> _Problem to work on_
Once the images are removed, repeat all of the entries exactly.
──────── Data in this exercise ────────
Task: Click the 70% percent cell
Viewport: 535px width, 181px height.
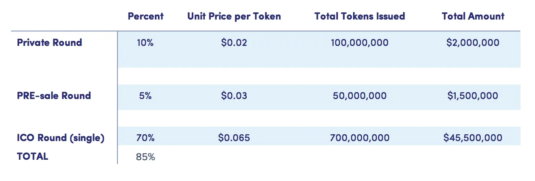Action: click(x=145, y=138)
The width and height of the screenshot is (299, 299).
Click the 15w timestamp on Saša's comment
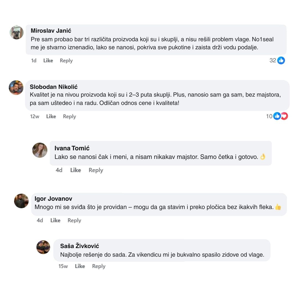(x=63, y=266)
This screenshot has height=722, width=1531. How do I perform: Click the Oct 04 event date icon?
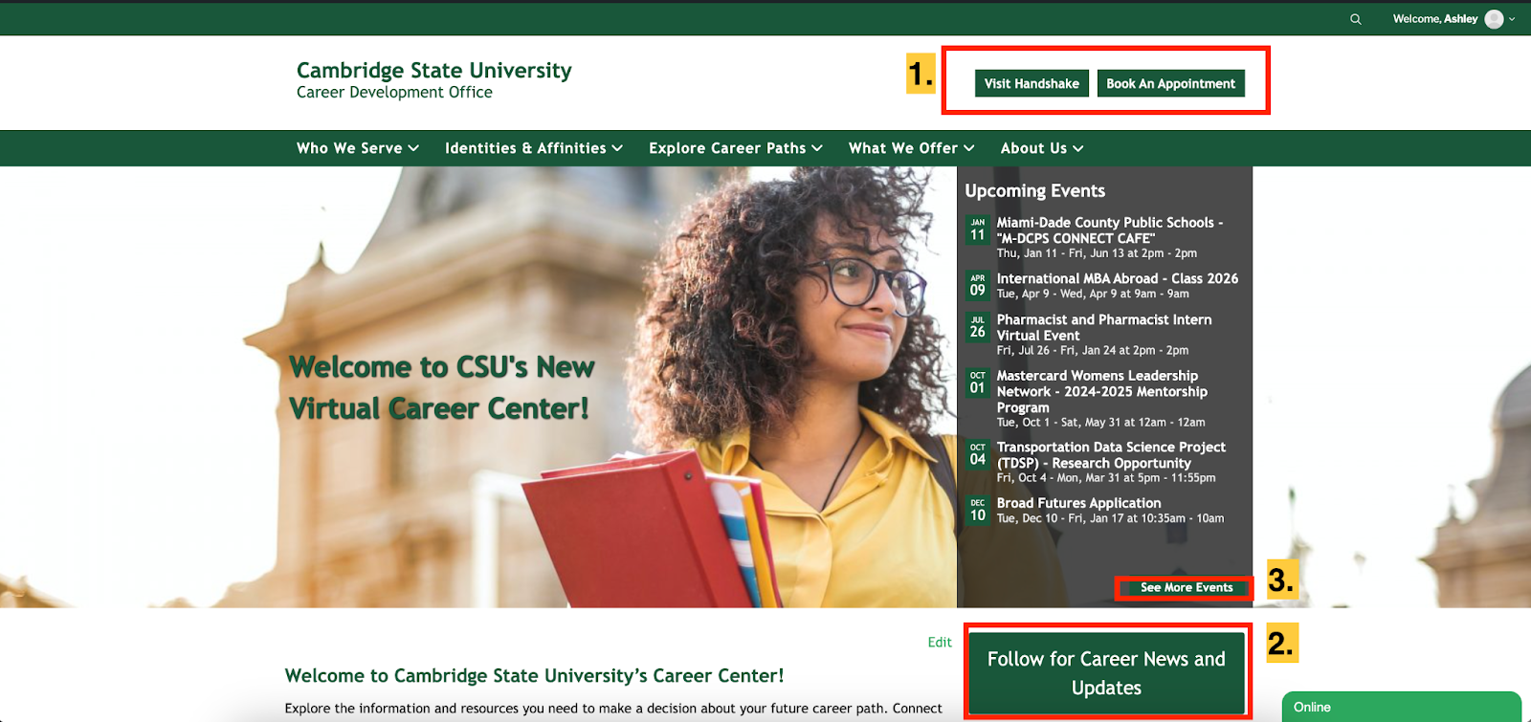[977, 454]
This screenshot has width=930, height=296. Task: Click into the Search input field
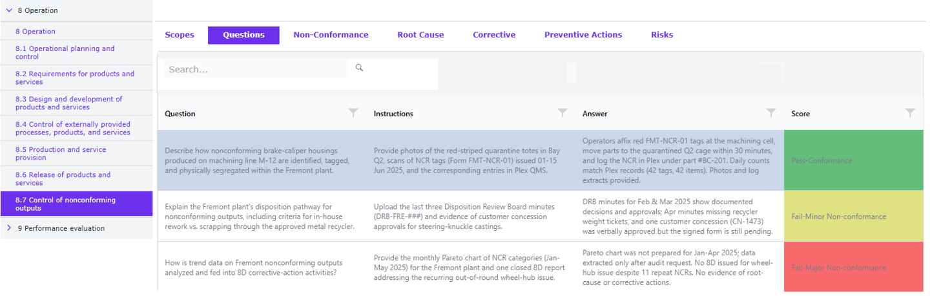[x=256, y=69]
────────
> _Solution_
Task: Click the 70% percent cell
Viewport: 535px width, 181px height.
Action: click(x=145, y=138)
The width and height of the screenshot is (299, 299).
Click the 15w timestamp on Saša's comment
(x=63, y=266)
This screenshot has height=722, width=1531. How do I perform: Click the Oct 04 event date icon?
[977, 454]
This screenshot has width=930, height=296. Task: Click into the Search input field
[x=256, y=69]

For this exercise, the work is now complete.